Wilson schickt nach „Der Blinde von Sevilla“ seinen Kommissar Javier Falcón das zweite Mal ins Rennen. Basis der Geschichte bilden – wie so oft, wenn die Mordkommission ins Spiel kommt – zwei tote Menschen, bei denen nicht klar ist, ob sie freiwillig aus dem Leben getreten sind oder jemand nachgeholfen hat. Als weitere Tote folgen, dringt Javier Falcón immer tiefer ein in ein Geflecht aus Familientragödien, der russischen Mafia und einer überraschenden Wendung rund um den 11. September.

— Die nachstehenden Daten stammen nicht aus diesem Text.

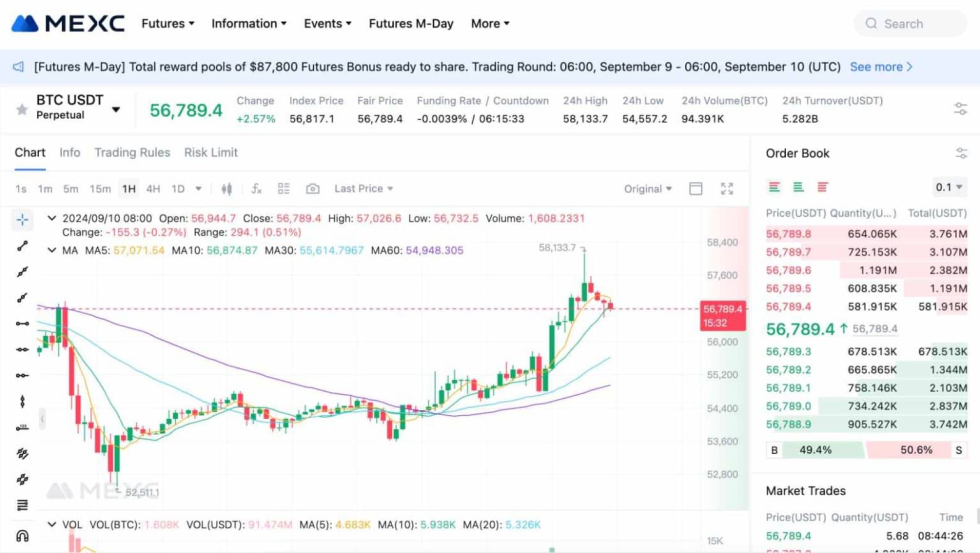The image size is (980, 553).
Task: Add BTC USDT to favorites star
Action: 22,109
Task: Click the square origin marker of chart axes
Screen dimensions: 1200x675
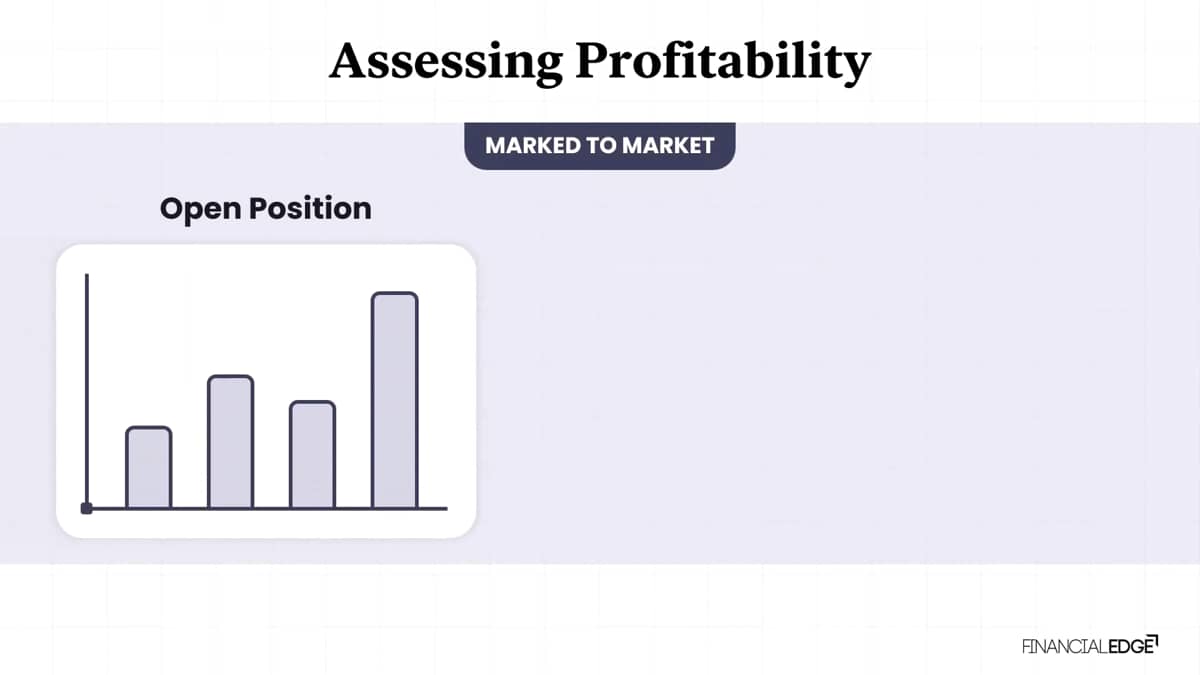Action: click(86, 509)
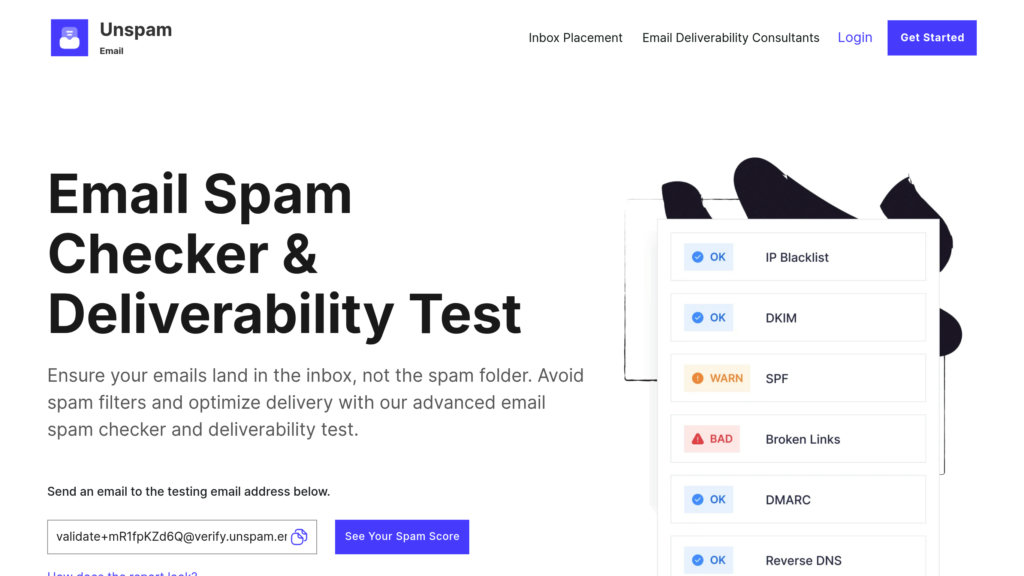Select the SPF result row label
Screen dimensions: 1024x576
pos(777,378)
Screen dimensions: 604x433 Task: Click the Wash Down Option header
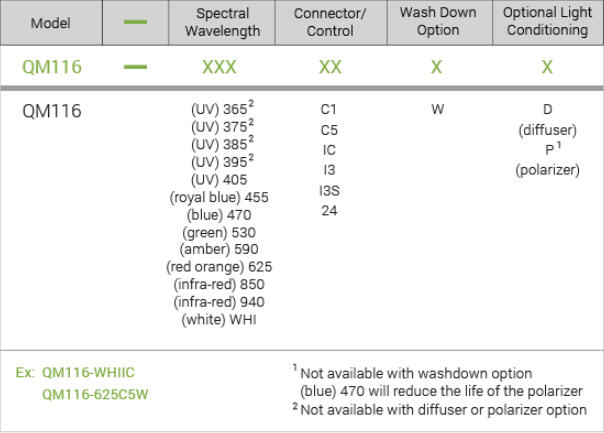pos(438,22)
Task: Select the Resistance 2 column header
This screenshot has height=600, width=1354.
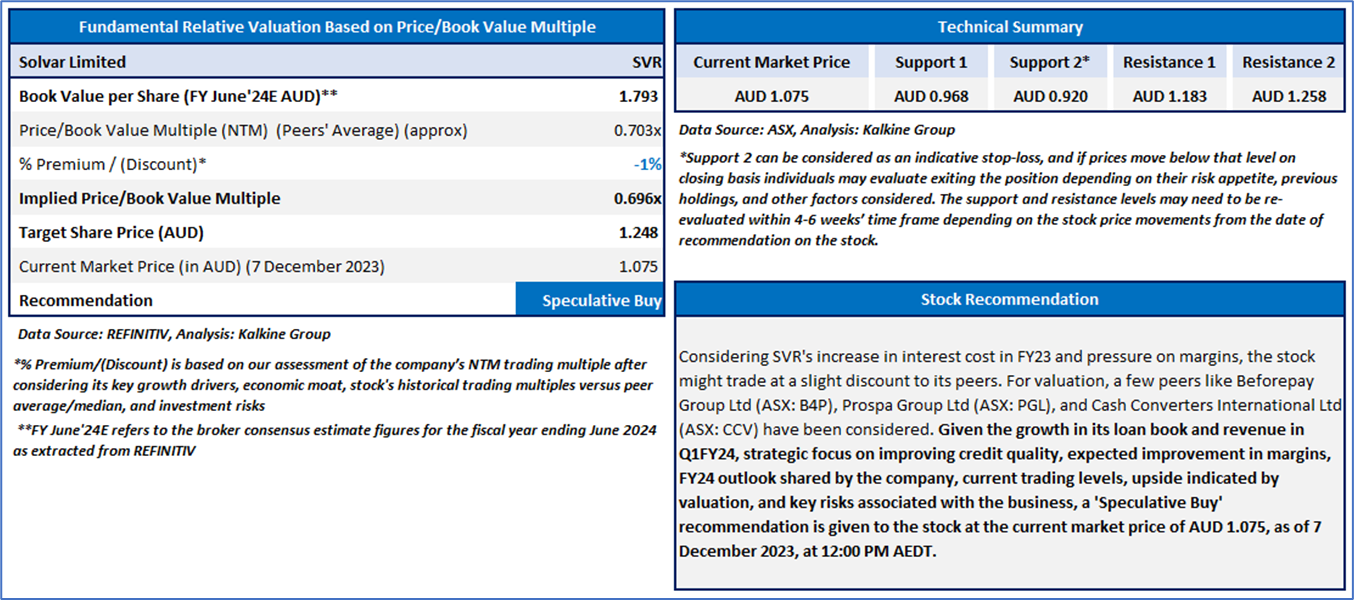Action: [x=1288, y=62]
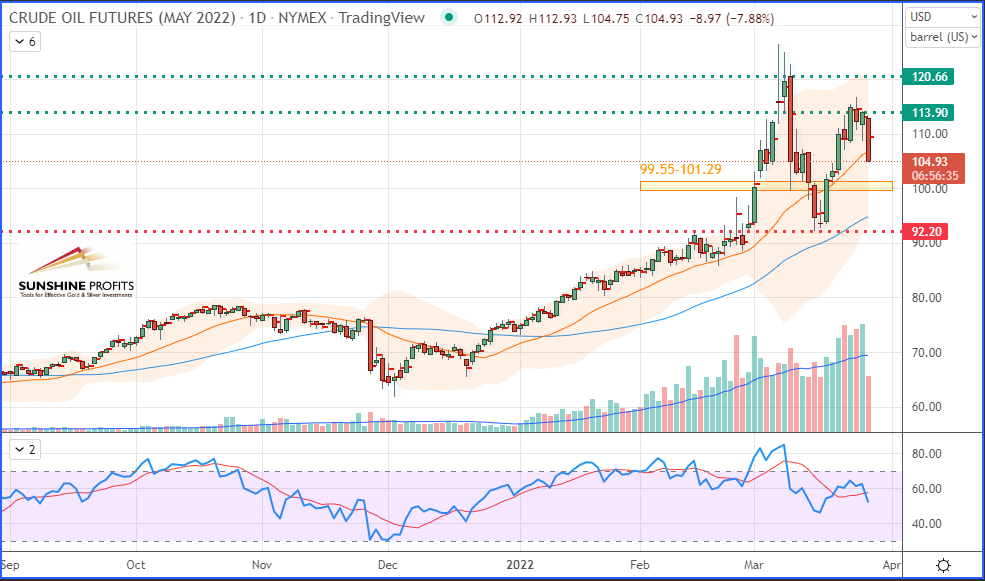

In der Gluthitze des sommerlichen Sevilla tappert er ziemlich lange ahnungslos durch die Stadt, bevor er gegen Ende des Buches endlich eine konkrete Fährte aufnimmt. Hier liegt die Stärke von „Die Toten von Santa Clara“: Robert Wilson versteht es, seinen Hauptkommissar so rundum überzeugend darzustellen, dass die stellenweise etwas behäbige Handlung nicht negativ ins Gewicht fällt. Wilson gesteht Falcón ein Leben abseits des Präsidiums zu und besitzt das unaufdringliche Talent, dass sich der Leser mehr und mehr mit der Hauptfigur verbunden fühlt.
Der Hauptkommissar verpasst keine Siesta, liebt, ohne ein Casanova zu sein, und trinkt Wein nicht nur, weil er vergessen möchte. Hinzu kommt, dass er weder hadert, noch an den Abgründen des Falls verzweifelt, sondern immer nur weiter angestachelt wird, die Lösung zu finden. Wenn man eine Weile über die Präzision der Charakterzeichnung nachdenkt, fällt einem wirklich kein deutscher Krimiautor ein, der das drauf hätte.
Robert Wilson: Die Toten von Santa Clara.